Not Erlang but same concept and I'm not sure what the software development
environment was, but the thing was loaded to the gills and almost all ops save
major software upgrade only required warm restarts which preserved existing
connections (perhaps with some delays of digit processing).

Two major problems I remember in those days was a bug in operator position
handling where a certain operation created some sort of race condition that
brought it all the way down. That was fixed but the other was not so easy...
mainly because it was doing triple-duty as class 3/4/5, what functioned as a
stack/event queue occupied an insufficient pool of memory to handle
extraordinary events.
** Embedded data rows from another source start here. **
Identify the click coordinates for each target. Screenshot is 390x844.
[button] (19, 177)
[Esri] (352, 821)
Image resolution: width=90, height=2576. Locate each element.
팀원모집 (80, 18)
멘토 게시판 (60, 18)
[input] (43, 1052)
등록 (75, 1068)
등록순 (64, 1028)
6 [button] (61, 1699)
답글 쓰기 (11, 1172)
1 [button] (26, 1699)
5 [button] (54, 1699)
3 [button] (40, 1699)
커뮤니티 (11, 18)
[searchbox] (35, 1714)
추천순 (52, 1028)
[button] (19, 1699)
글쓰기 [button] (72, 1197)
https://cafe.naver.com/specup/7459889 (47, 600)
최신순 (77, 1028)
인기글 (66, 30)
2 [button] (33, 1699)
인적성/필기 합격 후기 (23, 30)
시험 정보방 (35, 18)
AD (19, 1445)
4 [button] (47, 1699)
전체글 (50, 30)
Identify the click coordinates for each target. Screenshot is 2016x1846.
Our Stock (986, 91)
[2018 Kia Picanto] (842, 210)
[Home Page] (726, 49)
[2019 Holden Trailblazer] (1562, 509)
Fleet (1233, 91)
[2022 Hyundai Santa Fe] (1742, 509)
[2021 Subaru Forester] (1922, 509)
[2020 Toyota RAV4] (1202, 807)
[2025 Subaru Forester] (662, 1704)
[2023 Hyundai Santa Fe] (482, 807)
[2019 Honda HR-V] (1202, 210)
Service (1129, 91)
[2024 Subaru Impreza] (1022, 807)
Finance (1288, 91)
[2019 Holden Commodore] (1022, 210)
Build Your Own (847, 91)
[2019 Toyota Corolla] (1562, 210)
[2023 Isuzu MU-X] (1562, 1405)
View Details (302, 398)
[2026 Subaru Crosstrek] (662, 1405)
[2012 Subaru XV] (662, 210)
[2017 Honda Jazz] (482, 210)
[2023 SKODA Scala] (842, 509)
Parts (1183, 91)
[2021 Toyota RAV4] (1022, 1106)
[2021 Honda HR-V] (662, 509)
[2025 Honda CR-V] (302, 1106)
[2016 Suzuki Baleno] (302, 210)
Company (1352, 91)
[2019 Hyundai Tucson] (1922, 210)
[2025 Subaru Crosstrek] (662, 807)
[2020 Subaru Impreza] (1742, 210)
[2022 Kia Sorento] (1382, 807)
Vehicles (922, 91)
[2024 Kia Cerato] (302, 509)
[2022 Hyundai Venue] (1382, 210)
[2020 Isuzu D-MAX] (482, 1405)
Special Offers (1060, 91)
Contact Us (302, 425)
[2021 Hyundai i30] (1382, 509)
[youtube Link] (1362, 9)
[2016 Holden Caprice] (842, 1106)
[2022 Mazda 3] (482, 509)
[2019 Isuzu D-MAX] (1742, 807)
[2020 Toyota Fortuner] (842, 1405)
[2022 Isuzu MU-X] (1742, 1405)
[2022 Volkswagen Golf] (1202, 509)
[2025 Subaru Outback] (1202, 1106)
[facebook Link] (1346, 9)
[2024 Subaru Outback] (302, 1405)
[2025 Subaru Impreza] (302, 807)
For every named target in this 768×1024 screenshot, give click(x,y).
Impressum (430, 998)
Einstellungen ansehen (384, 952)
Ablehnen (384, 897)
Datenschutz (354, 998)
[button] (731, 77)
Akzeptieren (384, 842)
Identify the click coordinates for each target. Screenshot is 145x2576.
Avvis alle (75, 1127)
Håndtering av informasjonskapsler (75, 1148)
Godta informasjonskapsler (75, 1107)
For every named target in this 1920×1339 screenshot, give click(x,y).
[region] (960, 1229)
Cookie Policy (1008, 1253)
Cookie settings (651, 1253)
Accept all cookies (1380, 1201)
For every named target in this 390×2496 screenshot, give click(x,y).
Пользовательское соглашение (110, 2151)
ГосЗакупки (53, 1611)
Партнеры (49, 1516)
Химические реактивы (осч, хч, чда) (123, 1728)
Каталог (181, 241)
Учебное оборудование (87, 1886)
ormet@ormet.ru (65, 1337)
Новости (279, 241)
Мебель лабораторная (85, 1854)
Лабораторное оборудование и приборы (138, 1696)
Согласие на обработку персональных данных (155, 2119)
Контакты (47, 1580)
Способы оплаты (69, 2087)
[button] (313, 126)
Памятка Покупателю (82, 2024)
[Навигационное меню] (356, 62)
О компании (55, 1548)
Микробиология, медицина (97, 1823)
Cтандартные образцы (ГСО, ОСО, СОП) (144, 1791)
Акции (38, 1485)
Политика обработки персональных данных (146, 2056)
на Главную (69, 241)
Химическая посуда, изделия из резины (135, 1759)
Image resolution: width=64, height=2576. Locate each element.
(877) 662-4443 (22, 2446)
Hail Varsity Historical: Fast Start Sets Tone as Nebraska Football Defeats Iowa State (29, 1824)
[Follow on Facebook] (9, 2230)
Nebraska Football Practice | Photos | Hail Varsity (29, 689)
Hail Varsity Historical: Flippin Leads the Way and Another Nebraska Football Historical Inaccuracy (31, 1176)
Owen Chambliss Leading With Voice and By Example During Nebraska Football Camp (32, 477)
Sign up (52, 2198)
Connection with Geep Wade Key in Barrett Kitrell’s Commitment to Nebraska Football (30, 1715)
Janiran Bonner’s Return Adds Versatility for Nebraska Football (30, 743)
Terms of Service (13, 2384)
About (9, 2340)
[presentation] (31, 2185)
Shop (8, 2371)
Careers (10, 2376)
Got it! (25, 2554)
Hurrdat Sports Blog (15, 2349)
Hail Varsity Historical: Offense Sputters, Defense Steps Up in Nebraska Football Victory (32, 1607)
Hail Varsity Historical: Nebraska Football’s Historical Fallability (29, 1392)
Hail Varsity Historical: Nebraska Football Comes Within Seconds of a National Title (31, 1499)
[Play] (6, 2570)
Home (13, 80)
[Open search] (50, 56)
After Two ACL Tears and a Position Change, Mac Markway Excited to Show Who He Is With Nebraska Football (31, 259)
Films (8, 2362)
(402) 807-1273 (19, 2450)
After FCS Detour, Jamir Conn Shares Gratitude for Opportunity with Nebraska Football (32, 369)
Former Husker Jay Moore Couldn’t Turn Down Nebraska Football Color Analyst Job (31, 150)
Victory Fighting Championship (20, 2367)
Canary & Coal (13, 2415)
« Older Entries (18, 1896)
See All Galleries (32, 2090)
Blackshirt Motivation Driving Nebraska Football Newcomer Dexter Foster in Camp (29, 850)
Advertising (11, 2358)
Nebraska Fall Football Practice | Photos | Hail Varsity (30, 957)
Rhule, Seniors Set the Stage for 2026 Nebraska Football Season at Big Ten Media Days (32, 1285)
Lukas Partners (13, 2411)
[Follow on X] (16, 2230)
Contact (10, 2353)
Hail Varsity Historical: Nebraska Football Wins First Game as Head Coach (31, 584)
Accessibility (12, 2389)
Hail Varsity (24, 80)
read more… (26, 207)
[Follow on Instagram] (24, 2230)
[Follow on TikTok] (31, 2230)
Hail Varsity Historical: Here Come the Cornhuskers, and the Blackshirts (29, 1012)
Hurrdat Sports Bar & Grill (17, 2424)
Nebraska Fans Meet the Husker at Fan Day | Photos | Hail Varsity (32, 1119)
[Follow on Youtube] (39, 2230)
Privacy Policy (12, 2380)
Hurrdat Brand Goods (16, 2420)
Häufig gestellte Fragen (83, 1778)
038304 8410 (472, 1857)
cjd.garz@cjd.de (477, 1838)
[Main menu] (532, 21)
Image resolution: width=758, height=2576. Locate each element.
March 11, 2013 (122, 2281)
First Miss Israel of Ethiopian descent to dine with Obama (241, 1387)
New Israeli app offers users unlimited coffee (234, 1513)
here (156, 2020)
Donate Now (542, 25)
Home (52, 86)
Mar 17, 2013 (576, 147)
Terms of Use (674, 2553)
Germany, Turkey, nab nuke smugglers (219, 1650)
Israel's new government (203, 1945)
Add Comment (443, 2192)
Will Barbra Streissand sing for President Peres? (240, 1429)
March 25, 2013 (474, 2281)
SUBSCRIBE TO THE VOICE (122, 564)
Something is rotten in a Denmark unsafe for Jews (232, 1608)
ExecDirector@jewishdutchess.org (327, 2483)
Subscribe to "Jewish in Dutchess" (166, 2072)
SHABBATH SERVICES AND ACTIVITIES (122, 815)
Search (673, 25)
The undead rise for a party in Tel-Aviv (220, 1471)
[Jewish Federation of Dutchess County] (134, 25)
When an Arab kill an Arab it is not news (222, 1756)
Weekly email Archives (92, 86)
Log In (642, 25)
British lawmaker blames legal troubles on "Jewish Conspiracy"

And in that early state of development overflow of the
event queue was a fatal cold start error ... from a cold start it took ~15
minutes to come up again.

Murphy's Law supplied TWO great examples to illustrate the problem. One was a
severe cable cut, an auger down the street from the telco wrapped itself
around ~3,000 pairs and triggered many events. The next was an earthquake...
and everyone picked up their phones at once.

------
lake99
I guess this is the source of all the insider jokes that people have been
making for the past couple of days.

------
sirpeet
Zotonic (an Erlang based framework and CMS) was inspired by the movie and
referenced it in their introduction video some years ago:
[https://youtu.be/r9cmWJvXIj4](https://youtu.be/r9cmWJvXIj4)

------
falsedan
Goodbye, Joe

------
mproud
Google captions calls it “Ireland” or “Airline”.